▶ Your instructions
Reproduce word for word the portion of the passage on Iran's military capabilities in the Persian Gulf, starting with "Second, Iran has" and going on through "of U.S. ships.".
>> start Reading passage
These small vessels exploit geography to complicate detection and tracking, using the element of surprise to further level the playing field with U.S. forces. As a global energy chokepoint, the Strait of Hormuz and surrounding waters are crowded with tankers and other commercial vessels, which could inadvertently screen converging swarms and hamper radar detection. Additionally, many IRGC bases for launching such attacks are concealed by rocky islands dotting Iran’s coast and the Strait.

Second, Iran has accumulated the Middle East’s largest ballistic missile arsenal and a robust collection of cruise missiles. Its ballistic missile tests steal the headlines, given their potential for carrying nuclear warheads and their clear intention to intimidate U.S. allies. However, the greater threat to ships in the Gulf comes from Iran’s array of anti-ship cruise missiles (ASCM) launched by highly mobile land, sea and air platforms. These missiles are much more low-flying and maneuverable than ballistic missiles, and thus harder to track and intercept. When fired in sufficient numbers from different locations in rapid succession, ASCMs could attrite or oversaturate missile defense systems of U.S. ships.

Additionally, Iran is making a push to redress a key remaining shortfall in its ability to deny or degrade U.S. power projection capabilities: the air domain. In July Iran deployed the highly advanced S-300 air defense system from Russia, thus increasing by leaps and bounds its ability to shoot down U.S. aircraft, unmanned aerial vehicles (UAV) and long-range standoff weapons such as cruise missiles. Depending on how and where the system is deployed, it could defend not only Iranian airspace, but also Iranian forces operating in and around the Strait of Hormuz.

Since January, Iran has tested ASCMs, fired a rocket salvo across the bow of a U.S. aircraft carrier and swarmed multiple other U.S. Navy vessels with fast attack craft. It also threatened to shoot down U.S. military aircraft, and made clear its interest in obtaining highly capable Su-30 fighters from Russia that could target U.S. ships. Last year, Iran even blew up a replica U.S. carrier in the Strait of Hormuz using land-, sea- and air-launched missiles.

Our Gemunder Center for Defense and Strategy has assessed in multiple reports how the JCPOA makes conflict with Iran more likely in the coming years. The lifting of sanctions and the U.N. Security Council arms embargo, combined with weakening U.S. security commitments to the region, provide Iran resources and incentives to pursue more aggressively its A2/AD strategy to displace U.S. preponderance in the Persian Gulf. Indeed, its recent actions offer insight into the capabilities and tactics it would likely deploy against U.S. forces in that area.
>> end Reading passage
>> start Information provided
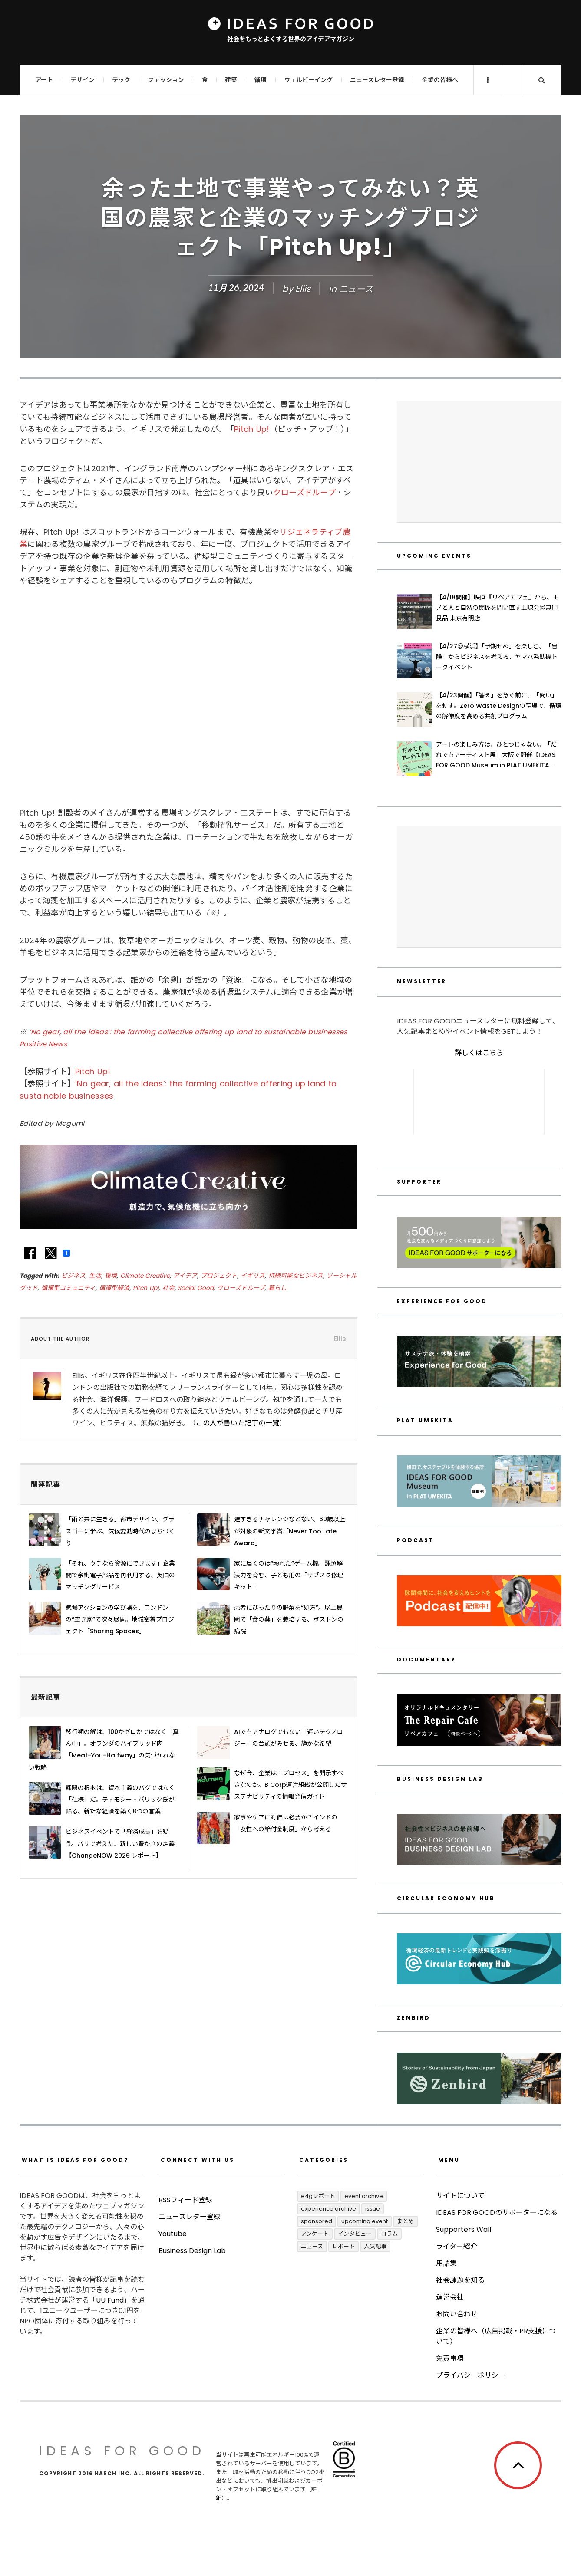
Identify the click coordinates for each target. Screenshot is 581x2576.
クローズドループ (304, 492)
>> end Information provided
▶ Solution for this task
Second, Iran has accumulated the Middle East’s largest ballistic missile arsenal and a robust collection of cruise missiles. Its ballistic missile tests steal the headlines, given their potential for carrying nuclear warheads and their clear intention to intimidate U.S. allies. However, the greater threat to ships in the Gulf comes from Iran’s array of anti-ship cruise missiles (ASCM) launched by highly mobile land, sea and air platforms. These missiles are much more low-flying and maneuverable than ballistic missiles, and thus harder to track and intercept. When fired in sufficient numbers from different locations in rapid succession, ASCMs could attrite or oversaturate missile defense systems of U.S. ships.